RAVING REVIEW: A lot of martial arts films from the mid-70s survive almost entirely on choreography. The plots are functional, the characters exist mainly to move from one fight to the next, and the stakes rarely matter beyond revenge. THE HIMALAYAN does something unusual. Even when the film stumbles, and it absolutely does at times, there’s a genuine attempt to create scale, atmosphere, and texture beyond the expected framework of a standard kung fu film. Huang Feng approaches the material less as nonstop exploitation and more as an adventure drama that occasionally erupts into violent physical punishment.


The opening stretch alone separates the film from many of its contemporaries. Before the revenge mechanics kick in, THE HIMALAYAN spends a surprising amount of time simply existing within its setting. Ceremonies, celebrations, competitions, dancing, and environmental photography dominate the early sections, giving the film an identity rooted in location and mood rather than just action escalation; whether every detail is historically accurate matters less than the effect it creates.

That ambition becomes one of the film’s greatest strengths. The Himalayan landscapes add something tangible to the experience. Even decades later, the scenery gives the film an unusual sense of openness compared to many confined studio-shot martial arts pictures from the same period. The mountain terrain creates an almost mythic atmosphere around the story, particularly once exile, spiritual discipline, and physical endurance become central to the narrative.

Angela Mao’s presence also gives the film a different level of intrigue than many male-driven kung fu films of the era. She carries an intensity that rarely needs exaggeration. Even when the screenplay sidelines her for stretches longer than it probably should, Mao maintains emotional authority over the film whenever she’s onscreen. Her version of Ching Lan isn’t simply motivated by revenge in the broad sense of exploitation. There’s visible humiliation, grief, betrayal, and exhaustion weighing on the character throughout the story. The film puts her through relentless physical and emotional suffering before finally allowing her retaliation.

THE HIMALAYAN spends far more time focused on political manipulation, betrayal, inheritance schemes, and the increasingly cruel behavior of Chen Sing’s villainous Kao Chu than the advertising might suggest. In many ways, Chen Sing becomes the film’s dominant screen presence for large portions of the runtime. Fortunately, he’s compelling enough to justify it. Kao Chu isn’t portrayed as a charming rogue or tyrant. He’s vicious, paranoid, opportunistic, and cruel from the beginning, creating a constant feeling of instability around nearly every interaction.

The film’s brutality occasionally catches you off guard because Huang Feng doesn’t romanticize much of the violence.
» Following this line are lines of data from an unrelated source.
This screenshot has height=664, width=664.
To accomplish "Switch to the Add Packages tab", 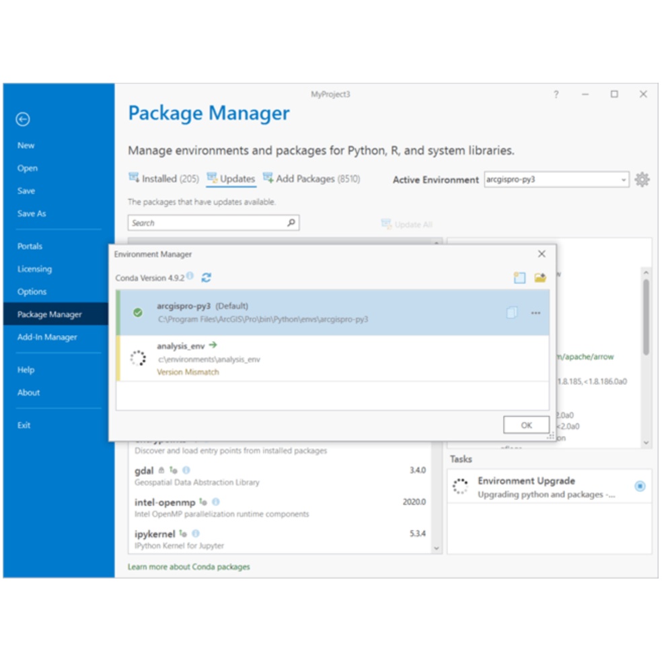I will (311, 179).
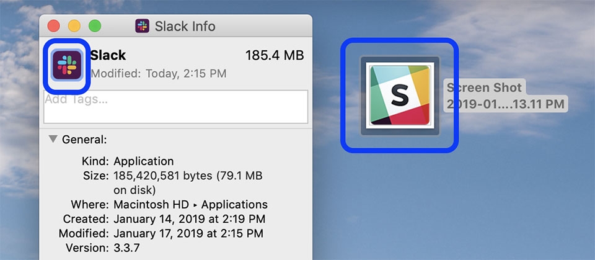Click the Kind value Application
595x260 pixels.
tap(144, 161)

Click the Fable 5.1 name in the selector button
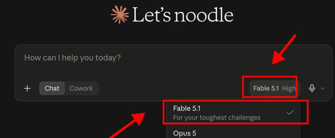266,88
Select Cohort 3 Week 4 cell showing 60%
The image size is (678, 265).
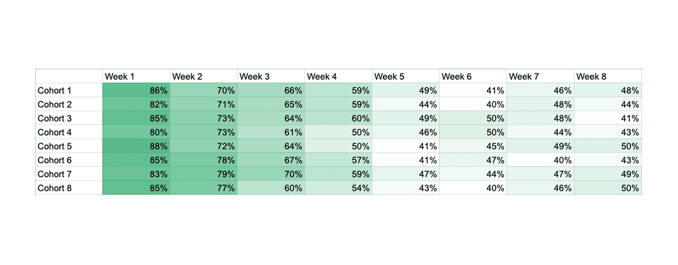[x=338, y=119]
Characters are beaten, framed, manipulated, drowned, clawed, and psychologically tormented in ways that feel harsher than the adventure initially suggests. Even some of the training sequences carry an unexpected edge. Ironically, those extended training scenes are both one of the film’s defining strengths and one of its pacing problems. There’s something admirable about how committed THE HIMALAYAN becomes to the physicality of transformation. The training doesn’t look glamorous. It looks painful, repetitive, humiliating, and exhausting. You understand why the characters emerge changed afterward. At the same time, the movie occasionally lingers on those sequences so long that the momentum noticeably slows.

Tao-Liang Tan brings a sincerity to Hsu Chin Kang, and the relationship dynamic between him and Mao feels more grounded than expected. The movie never turns romantic melodrama into the central focus. Yet, there’s enough connection there that the characters’ suffering carries actual weight instead of functioning purely as narrative obligation before the showdown.
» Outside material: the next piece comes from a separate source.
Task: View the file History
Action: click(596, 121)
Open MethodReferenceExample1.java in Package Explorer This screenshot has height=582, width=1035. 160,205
Sammo Hung’s involvement in the choreography is also noticeable during the combat sequences. The fights feel physical rather than overly stylized, emphasizing impact and movement over endless flashy technique demonstrations. When the film reaches its climactic confrontations, the action lands harder because the movie spent so much time building toward them.

You can sense Hong Kong martial arts cinema evolving around it. Parts of the movie still belong firmly to the older school of revenge-driven wuxia storytelling. At the same time, other elements hint at the more character-driven, visually adventurous direction the genre would increasingly explore in later years. Even brief appearances by figures like Jackie Chan and Yuen Biao now carry a retrospective fascination, given what Hong Kong cinema would soon become.
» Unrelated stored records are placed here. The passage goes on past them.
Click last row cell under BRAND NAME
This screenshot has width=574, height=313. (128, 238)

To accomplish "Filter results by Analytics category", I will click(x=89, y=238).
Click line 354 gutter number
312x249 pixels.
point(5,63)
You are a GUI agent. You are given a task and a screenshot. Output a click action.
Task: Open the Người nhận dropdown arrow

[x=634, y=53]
The film’s biggest weakness ultimately comes from imbalance. The first half spends so much time establishing the betrayal and atmosphere that some viewers may grow impatient as they wait for the story to ignite. Meanwhile, the second half occasionally rushes resolutions after investing heavily in suffering and endurance. There’s also a version of this film in which Angela Mao becomes even more central throughout, rather than disappearing into the background during certain stretches.

THE HIMALAYAN remains far more memorable than many martial arts films that contain more action. The scenery matters. The physical exhaustion matters. The cruelty matters. Most importantly, Angela Mao’s eventual reemergence as a force of retaliation feels earned because the movie spent so long dragging her character through despair before allowing her strength to surface fully.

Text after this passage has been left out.